Em declarações à imprensa, após a vitória sobre o Interclube (2-0) nas meias-finais, Mário Soares afirmou que o estádio selecionado, localizado na cidade de Saurimo, não apresenta condições adequadas para receber uma final da segunda maior competição do país.
“O campo onde vamos jogar é inadequado para ambas as equipas. Acredito que a FAF ainda tem tempo para reconsiderar essa decisão”, destacou.
Por sua vez, Alexandre Santos, que falava à imprensa, após a qualificação para a prova, mercê da vitória nas meias-finais sobre o 1º de Agosto, por 2-1, no estádio 11 de Novembro, em Luanda, lembrou tratar-se de um campo com relva sintética.

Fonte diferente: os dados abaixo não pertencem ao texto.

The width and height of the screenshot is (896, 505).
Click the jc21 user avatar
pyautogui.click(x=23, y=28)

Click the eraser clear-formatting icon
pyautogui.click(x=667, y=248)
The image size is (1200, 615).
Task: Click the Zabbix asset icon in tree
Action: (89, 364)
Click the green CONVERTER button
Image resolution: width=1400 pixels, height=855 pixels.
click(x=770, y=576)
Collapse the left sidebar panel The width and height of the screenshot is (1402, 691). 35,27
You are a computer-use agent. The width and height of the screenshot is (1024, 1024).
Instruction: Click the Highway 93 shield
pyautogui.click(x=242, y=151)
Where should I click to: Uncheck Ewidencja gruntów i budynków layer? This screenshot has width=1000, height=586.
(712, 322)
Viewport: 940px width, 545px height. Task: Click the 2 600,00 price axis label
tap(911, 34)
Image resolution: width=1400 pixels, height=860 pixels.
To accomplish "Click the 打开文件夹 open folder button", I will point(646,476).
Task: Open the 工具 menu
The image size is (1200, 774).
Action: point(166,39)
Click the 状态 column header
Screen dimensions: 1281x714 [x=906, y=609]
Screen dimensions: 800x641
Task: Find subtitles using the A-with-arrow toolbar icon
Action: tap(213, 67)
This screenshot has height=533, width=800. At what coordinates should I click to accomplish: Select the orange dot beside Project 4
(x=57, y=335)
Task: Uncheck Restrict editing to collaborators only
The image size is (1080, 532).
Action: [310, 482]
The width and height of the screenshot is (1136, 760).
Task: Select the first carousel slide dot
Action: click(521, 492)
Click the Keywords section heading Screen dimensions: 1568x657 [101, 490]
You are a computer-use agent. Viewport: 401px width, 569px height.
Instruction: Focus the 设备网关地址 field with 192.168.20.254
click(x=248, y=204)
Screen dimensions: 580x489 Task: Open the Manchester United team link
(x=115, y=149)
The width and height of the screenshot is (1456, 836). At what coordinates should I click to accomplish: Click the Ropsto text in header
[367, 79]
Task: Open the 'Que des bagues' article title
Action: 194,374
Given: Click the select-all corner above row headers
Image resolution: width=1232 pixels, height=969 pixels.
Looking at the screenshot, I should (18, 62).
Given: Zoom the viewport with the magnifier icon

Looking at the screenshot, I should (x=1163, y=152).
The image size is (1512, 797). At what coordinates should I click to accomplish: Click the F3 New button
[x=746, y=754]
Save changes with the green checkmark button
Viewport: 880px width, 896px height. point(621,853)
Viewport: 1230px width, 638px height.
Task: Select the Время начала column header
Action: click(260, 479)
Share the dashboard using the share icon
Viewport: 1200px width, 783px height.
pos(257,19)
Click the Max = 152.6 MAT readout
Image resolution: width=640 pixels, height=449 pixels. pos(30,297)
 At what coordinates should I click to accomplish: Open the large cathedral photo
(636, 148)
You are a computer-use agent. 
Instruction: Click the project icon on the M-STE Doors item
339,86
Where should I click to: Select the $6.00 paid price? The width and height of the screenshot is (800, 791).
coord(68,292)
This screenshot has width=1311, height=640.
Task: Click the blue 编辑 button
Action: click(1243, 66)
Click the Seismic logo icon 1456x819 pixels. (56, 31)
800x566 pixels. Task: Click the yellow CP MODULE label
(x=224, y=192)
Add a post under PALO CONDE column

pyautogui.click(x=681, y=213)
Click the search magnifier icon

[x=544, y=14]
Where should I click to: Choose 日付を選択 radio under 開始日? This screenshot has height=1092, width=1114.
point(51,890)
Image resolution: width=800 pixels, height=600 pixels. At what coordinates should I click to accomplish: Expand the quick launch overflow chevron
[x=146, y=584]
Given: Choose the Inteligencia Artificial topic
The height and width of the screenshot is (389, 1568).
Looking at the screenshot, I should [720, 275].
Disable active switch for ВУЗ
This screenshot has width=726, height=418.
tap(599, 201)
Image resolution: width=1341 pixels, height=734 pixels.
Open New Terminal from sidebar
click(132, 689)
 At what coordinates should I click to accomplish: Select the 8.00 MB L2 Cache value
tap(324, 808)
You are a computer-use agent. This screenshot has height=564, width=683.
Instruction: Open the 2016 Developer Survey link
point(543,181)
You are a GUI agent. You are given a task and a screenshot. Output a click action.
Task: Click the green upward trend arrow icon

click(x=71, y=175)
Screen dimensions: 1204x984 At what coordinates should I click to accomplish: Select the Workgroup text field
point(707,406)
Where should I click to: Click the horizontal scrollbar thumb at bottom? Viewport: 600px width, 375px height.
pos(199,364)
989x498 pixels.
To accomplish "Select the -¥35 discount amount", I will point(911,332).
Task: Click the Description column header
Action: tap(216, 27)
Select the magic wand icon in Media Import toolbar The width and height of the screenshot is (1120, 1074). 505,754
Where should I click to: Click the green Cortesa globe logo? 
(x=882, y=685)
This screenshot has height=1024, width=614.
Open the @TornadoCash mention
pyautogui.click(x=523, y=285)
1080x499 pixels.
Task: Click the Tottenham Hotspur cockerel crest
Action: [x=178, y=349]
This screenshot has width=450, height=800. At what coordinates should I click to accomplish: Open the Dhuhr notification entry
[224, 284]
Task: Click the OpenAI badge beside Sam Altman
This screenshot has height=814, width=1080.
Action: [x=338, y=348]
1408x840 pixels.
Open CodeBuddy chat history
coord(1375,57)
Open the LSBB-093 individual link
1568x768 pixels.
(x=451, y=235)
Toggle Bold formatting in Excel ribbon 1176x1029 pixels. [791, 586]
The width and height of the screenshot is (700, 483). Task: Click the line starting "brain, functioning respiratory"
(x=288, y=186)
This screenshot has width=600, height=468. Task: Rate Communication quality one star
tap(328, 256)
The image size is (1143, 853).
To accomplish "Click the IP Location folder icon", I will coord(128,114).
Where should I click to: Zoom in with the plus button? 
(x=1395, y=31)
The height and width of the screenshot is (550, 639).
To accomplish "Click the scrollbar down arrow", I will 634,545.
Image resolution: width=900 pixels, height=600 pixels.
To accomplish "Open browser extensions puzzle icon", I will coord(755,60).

Afirmou que a relva da infra-estrutura parece-se mais “com uma alcatifa”, e pelo seu estado pode causar graves lesões aos jogadores, que vêm de inúmeros jogos durante a época.
Sabe-se que as duas equipas, Bravos do Maquis do Moxico e Petro de Luanda, disputarão a final da Taça de Angola no próximo domingo (23), no estádio do Dundo.
Sobre o FC Bravos do Maquis, adversário da final, o técnico do Petro que procura a terceira Taça à frente dos “tricolores” considera estar à altura do nível da competição.